L'article 36 de la loi du 24 août 1993 précitée a en effet créé un article L. 115-7 du code de la sécurité sociale qui prévoit, in fine, que " les organismes chargés de la gestion d'un régime obligatoire de sécurité sociale assurant l'application, le versement des prestations ou le recouvrement des cotisations sont tenus de vérifier (...) que les assurés étrangers satisfont aux conditions de régularité de leur situation en France (... et) peuvent avoir accès aux fichiers des services de l'État pour obtenir les informations administratives nécessaires à cette vérification.

" Lorsque ces informations sont conservées sur support informatique, elles peuvent faire l'objet d'une transmission autorisée dans les conditions prévues à l'article 15 de la loi n° 78-17 du 6 janvier 1978 relative à l'informatique, aux fichiers et aux libertés . "

Le Conseil constitutionnel, dans sa décision du 13 août 1993, n'a pas critiqué cette disposition en constatant que " le législateur a explicitement entendu assurer l'application de dispositions protectrices de la liberté individuelle prévues par la législation relative à l'informatique, aux fichiers et aux libertés ".
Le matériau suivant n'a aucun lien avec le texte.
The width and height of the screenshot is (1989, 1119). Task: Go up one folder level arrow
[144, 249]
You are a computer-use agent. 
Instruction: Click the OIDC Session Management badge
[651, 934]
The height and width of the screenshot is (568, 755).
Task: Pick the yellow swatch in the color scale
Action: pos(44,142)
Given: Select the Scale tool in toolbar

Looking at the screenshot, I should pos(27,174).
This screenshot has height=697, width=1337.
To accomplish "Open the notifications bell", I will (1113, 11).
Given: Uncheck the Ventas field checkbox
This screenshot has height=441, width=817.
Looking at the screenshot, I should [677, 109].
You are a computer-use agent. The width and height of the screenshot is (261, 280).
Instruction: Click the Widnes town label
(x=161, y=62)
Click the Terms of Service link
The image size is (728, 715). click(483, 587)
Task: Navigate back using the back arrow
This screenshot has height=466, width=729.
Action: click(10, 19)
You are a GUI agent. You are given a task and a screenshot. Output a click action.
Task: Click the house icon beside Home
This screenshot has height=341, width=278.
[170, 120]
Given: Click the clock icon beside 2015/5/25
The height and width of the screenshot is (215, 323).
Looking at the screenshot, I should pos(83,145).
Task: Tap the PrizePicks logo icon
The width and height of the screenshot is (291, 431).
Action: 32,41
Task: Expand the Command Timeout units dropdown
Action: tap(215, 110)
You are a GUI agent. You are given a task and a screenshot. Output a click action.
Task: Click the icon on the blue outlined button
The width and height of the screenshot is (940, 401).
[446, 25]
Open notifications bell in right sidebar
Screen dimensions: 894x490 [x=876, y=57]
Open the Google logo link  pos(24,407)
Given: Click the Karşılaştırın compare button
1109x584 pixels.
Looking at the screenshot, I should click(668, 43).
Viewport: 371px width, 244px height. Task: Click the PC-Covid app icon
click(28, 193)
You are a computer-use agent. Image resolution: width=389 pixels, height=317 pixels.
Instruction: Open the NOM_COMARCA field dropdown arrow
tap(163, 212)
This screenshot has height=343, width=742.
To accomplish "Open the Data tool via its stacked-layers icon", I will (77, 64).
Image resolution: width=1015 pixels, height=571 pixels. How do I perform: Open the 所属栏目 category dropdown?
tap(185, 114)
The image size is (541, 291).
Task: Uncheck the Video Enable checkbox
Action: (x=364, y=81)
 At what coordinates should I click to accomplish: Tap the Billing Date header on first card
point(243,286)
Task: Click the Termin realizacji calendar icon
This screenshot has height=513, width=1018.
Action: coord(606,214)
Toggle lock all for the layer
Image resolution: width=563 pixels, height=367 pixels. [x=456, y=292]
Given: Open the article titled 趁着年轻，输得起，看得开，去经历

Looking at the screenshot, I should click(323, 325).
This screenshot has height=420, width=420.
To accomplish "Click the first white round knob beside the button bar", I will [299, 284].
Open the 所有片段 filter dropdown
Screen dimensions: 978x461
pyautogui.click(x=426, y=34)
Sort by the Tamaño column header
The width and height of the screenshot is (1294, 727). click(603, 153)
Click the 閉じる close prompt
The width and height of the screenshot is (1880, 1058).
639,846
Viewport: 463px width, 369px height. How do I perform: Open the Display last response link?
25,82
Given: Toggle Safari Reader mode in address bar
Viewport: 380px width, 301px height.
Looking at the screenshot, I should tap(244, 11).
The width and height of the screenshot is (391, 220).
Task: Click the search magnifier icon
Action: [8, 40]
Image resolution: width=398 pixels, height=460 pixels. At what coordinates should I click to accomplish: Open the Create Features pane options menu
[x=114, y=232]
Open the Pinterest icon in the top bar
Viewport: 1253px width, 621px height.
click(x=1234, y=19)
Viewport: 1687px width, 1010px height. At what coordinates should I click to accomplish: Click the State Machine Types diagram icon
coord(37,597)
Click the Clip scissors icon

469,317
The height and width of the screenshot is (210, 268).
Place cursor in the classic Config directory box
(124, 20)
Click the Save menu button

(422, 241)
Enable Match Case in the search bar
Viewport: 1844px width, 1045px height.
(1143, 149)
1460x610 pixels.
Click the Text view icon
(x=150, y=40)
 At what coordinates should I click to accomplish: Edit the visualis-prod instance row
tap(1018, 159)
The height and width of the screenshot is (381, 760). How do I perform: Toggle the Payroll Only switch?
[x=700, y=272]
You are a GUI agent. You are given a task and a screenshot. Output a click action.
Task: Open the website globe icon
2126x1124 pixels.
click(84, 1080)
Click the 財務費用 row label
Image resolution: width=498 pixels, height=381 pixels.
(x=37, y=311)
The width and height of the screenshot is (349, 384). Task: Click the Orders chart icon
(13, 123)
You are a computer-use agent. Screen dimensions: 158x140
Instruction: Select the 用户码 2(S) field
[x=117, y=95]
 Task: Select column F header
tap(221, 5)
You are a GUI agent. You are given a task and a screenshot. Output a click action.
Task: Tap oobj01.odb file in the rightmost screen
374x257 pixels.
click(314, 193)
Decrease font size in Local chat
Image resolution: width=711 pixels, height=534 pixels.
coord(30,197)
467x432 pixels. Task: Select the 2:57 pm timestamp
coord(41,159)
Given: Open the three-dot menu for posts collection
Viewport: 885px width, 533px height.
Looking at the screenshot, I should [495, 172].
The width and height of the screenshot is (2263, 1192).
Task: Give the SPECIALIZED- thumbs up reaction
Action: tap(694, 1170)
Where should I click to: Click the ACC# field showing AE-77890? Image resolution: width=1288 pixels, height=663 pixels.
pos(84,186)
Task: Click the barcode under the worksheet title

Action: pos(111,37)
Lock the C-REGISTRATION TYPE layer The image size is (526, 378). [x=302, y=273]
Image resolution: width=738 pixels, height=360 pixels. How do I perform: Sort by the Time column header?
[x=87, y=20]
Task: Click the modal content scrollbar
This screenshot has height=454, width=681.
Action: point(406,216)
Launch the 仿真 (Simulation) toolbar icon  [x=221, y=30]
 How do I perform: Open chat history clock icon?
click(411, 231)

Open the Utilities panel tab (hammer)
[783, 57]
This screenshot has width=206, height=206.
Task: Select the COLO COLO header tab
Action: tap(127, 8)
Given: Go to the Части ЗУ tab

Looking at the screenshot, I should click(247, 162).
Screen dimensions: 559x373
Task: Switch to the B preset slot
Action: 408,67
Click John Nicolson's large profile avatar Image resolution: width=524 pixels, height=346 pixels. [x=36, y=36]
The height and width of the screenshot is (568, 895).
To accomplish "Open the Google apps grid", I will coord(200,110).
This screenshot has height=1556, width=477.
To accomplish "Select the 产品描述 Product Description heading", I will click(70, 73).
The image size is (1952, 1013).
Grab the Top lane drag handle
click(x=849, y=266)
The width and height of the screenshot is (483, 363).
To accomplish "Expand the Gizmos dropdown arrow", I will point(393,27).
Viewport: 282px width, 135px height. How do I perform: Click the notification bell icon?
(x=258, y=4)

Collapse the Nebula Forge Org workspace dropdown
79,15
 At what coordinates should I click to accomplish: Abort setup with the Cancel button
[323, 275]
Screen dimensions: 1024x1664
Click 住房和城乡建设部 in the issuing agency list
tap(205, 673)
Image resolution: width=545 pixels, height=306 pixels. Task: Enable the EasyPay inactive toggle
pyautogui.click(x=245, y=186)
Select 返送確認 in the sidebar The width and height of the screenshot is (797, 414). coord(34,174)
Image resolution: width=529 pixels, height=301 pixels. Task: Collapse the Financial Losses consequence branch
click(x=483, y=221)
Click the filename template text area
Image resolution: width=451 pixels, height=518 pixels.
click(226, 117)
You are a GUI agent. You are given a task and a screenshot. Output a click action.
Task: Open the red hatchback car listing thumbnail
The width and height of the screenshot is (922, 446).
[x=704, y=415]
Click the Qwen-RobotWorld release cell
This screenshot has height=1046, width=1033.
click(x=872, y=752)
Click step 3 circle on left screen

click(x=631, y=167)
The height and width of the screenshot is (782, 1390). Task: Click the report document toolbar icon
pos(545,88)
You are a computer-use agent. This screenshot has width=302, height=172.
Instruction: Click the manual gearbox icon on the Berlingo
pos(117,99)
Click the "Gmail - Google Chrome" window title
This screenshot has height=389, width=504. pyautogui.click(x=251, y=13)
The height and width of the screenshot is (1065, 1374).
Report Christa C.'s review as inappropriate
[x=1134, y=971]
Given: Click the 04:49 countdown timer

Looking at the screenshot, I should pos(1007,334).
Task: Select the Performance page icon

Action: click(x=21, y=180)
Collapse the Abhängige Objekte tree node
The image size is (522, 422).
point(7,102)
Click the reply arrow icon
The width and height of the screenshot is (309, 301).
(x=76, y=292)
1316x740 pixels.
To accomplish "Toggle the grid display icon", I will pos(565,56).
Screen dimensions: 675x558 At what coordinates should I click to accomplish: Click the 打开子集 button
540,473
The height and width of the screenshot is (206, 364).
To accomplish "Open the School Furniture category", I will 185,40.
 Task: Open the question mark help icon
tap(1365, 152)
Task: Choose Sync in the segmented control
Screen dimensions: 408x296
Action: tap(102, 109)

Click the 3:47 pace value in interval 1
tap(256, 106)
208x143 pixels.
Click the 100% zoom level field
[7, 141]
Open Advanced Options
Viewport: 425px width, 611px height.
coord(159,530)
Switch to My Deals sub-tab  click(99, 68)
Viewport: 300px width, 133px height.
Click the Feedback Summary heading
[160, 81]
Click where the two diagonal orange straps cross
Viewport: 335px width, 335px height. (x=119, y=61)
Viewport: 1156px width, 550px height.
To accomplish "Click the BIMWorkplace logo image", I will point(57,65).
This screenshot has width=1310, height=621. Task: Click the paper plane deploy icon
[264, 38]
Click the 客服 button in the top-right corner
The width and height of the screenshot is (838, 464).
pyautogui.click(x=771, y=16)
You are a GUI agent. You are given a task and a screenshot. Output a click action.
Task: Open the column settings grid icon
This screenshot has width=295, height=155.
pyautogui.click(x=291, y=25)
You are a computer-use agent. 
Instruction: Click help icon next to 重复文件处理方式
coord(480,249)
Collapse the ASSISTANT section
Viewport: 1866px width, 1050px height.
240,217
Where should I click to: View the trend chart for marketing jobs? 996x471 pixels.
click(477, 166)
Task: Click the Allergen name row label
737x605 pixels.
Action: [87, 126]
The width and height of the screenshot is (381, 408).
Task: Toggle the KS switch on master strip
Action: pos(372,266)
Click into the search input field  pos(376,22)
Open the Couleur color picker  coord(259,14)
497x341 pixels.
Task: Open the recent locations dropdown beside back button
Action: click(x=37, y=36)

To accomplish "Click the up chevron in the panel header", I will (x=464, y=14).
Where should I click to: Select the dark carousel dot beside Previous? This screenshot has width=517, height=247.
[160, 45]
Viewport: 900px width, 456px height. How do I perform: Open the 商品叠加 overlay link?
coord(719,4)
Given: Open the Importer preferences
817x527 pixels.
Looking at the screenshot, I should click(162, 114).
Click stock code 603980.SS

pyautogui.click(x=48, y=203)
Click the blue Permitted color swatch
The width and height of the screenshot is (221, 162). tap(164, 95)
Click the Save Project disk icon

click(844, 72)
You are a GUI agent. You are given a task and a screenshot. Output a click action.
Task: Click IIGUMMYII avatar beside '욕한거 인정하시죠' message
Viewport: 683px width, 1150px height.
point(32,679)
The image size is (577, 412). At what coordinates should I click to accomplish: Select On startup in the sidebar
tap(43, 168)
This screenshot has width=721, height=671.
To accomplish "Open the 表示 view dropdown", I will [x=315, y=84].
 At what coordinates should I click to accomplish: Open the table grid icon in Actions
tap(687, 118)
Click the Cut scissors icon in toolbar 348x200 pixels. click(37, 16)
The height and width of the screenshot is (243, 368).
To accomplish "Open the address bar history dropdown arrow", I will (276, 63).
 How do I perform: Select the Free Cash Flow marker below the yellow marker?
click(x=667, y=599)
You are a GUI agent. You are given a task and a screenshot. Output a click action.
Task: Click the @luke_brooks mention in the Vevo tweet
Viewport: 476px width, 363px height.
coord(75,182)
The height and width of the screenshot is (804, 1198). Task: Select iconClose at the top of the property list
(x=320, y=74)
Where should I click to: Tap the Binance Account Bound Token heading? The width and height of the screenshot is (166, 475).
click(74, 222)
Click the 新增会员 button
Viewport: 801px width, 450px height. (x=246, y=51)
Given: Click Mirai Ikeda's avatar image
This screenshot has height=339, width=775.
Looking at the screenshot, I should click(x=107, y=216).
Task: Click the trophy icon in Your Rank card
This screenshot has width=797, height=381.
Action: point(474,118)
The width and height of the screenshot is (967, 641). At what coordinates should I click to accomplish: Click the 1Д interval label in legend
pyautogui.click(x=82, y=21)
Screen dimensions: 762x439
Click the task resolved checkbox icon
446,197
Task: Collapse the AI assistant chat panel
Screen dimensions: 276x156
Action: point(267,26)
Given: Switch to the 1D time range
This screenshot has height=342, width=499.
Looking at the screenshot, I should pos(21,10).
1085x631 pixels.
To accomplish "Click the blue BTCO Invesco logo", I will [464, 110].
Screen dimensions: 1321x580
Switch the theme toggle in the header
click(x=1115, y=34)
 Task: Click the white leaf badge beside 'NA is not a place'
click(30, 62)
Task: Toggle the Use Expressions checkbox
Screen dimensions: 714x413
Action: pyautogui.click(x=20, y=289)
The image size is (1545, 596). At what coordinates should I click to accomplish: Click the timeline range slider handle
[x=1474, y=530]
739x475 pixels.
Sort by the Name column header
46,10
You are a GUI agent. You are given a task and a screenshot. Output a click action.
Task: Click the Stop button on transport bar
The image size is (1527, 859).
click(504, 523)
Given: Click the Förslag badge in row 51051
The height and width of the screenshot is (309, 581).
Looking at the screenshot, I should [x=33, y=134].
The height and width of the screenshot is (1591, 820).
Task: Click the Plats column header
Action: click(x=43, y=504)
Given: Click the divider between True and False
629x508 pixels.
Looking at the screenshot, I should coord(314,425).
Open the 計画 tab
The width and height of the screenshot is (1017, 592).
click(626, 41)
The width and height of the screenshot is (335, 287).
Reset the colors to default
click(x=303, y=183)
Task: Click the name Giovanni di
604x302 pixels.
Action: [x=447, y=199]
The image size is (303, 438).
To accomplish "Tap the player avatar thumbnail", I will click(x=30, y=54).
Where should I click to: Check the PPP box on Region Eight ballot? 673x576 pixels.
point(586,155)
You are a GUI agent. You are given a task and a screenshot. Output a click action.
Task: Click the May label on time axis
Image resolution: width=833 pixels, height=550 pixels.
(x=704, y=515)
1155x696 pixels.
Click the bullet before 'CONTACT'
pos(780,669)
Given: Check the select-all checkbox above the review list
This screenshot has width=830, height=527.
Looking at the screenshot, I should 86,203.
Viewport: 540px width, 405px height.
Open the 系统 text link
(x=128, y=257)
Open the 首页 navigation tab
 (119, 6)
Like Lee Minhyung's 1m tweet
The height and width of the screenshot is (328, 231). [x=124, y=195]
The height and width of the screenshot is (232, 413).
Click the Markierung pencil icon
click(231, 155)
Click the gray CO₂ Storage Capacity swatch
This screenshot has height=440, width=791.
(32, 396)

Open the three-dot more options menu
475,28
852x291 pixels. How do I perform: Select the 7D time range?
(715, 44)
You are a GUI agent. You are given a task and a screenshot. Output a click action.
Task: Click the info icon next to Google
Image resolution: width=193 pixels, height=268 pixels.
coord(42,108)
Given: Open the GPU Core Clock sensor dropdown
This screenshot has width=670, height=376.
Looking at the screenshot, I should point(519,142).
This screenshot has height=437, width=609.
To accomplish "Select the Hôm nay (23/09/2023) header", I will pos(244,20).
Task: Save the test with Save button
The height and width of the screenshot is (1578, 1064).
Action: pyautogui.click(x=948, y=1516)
En effet, l'intervention de la CNIL se situera en tout état de cause en aval de l'autorisation législative.

Elle aura à se prononcer le cas échéant sur le changement de finalité des fichiers et sur les personnes autorisées à y accéder au regard de cette finalité ainsi que sur une éventuelle connexion des fichiers, celle-ci étant actuellement exclue.

En l'espèce, l'audition de M. Jacques Fauvet, président de la CNIL, par la commission d'enquête de l'Assemblée nationale [4] a montré aux auteurs de l'amendement que la jurisprudence antérieure de la CNIL n'excluait pas qu'un tel accès puisse être organisé.

S'agissant de la finalité du fichier, l'avis rendu par la CNIL sur celui de l'OFPRA le 3 mars 1987 précisait d'ores et déjà qu'il aurait " pour finalité d'éviter qu'une même personne puisse sous des identités différentes demeurer en France, malgré une décision de rejet de sa demande par l'OFPRA et bénéficier plusieurs fois des avantages sociaux accordés aux demandeurs du statut de réfugié ".

A la lumière de ces observations, il est apparu à votre commission que, sous réserve d'entourer cette consultation de garanties portant sur sa finalité, les personnes autorisées à y accéder et l'intervention de la CNIL, le législateur pouvait autoriser l'accès à ces deux fichiers pour faciliter l'identification des étrangers en situation irrégulière en vue de leur éloignement.

Elle vous propose en conséquence un amendement tendant à:

- déterminer la finalité de la consultation par référence à l'article 27 de l'ordonnance de 1945 qui caractérise le refus de l'étranger de contribuer à son identification en vue de son éloignement;

- nommer les deux fichiers dont la consultation est autorisée;

- préciser que seuls les OPJ , APJ et APJ adjoints des services compétents pour mettre en oeuvre l'éloignement pourront y accéder;

- confirmer l'intervention de la CNIL .

Votre commission vous propose d' adopter l'article 3 ainsi modifié.